• _STATED EXERCISE_: Copy the lines shown, beginning at the line that contains "Click the Pen spline tool icon" and stopping after the line that contains "[x=182, y=142]".

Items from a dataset
[start]
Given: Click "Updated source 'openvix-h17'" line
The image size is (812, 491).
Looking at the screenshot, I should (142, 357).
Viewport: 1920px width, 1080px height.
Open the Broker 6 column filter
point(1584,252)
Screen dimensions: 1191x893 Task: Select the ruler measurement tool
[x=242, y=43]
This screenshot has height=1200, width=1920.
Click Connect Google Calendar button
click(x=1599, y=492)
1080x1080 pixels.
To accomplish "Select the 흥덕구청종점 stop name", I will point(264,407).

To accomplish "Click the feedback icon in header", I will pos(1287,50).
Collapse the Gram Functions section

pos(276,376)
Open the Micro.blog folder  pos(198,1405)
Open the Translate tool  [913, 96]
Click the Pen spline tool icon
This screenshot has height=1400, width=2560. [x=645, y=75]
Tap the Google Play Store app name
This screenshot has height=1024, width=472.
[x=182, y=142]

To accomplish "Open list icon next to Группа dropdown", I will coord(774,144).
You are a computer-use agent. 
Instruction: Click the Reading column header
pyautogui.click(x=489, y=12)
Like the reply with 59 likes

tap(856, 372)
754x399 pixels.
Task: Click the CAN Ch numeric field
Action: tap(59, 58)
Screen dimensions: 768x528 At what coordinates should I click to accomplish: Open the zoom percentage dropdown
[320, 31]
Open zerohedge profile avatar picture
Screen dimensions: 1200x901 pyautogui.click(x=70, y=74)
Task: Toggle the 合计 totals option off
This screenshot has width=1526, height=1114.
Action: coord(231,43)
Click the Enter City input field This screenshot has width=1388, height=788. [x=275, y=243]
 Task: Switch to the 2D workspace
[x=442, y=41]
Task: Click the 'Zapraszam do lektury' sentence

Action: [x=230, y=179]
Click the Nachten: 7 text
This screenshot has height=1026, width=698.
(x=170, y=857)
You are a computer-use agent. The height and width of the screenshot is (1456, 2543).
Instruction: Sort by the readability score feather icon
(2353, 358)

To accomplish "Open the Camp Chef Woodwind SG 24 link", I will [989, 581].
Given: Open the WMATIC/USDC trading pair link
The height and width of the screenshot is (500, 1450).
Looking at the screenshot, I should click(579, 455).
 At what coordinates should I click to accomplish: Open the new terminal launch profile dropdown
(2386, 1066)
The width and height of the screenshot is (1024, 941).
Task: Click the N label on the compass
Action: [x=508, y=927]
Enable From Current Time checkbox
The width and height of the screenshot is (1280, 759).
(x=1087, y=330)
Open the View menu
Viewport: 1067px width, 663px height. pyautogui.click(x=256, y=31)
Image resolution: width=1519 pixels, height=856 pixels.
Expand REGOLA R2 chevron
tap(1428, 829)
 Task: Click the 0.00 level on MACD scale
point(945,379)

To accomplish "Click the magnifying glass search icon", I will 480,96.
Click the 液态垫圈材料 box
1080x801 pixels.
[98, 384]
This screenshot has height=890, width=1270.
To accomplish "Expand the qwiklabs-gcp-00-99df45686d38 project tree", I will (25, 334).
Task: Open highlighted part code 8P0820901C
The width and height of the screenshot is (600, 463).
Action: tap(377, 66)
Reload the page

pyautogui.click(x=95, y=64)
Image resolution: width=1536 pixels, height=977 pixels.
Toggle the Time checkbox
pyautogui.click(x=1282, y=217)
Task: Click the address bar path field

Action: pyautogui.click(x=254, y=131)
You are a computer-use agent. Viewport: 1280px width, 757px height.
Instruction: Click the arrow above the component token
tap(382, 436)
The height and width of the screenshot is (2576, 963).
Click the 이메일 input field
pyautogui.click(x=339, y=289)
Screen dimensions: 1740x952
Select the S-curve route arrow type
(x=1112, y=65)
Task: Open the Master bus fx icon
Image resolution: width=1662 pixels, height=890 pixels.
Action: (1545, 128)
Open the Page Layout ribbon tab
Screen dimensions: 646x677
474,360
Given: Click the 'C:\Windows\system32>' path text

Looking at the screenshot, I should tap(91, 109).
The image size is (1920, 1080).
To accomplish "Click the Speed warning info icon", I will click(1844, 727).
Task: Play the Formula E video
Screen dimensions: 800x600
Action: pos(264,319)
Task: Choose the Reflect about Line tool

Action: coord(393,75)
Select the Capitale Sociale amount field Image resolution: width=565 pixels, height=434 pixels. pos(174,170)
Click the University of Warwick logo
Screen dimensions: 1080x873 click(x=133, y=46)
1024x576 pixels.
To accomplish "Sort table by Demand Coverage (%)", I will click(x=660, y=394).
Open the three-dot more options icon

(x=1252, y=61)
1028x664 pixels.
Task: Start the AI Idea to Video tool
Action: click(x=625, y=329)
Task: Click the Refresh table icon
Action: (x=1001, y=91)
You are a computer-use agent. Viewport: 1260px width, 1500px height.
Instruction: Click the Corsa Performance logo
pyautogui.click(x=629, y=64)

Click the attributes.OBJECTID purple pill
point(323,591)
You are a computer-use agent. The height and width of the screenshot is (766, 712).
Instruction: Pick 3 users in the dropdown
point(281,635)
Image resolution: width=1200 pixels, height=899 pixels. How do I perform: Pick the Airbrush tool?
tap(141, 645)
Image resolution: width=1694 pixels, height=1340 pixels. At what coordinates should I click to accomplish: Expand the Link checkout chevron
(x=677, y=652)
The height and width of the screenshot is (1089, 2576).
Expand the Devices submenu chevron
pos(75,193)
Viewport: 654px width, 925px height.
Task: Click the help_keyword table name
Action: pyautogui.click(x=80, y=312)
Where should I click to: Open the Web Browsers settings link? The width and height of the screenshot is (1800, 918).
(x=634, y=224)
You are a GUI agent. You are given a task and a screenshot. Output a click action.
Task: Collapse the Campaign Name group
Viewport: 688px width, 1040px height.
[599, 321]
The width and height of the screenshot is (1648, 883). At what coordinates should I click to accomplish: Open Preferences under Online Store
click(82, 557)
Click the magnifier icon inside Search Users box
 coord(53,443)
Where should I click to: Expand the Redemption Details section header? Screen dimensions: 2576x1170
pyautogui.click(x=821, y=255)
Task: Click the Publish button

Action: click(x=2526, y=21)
[end]
• _THE RESPONSE_:
Click the Pen spline tool icon
This screenshot has height=1400, width=2560. [x=645, y=75]
Tap the Google Play Store app name
This screenshot has height=1024, width=472.
[x=182, y=142]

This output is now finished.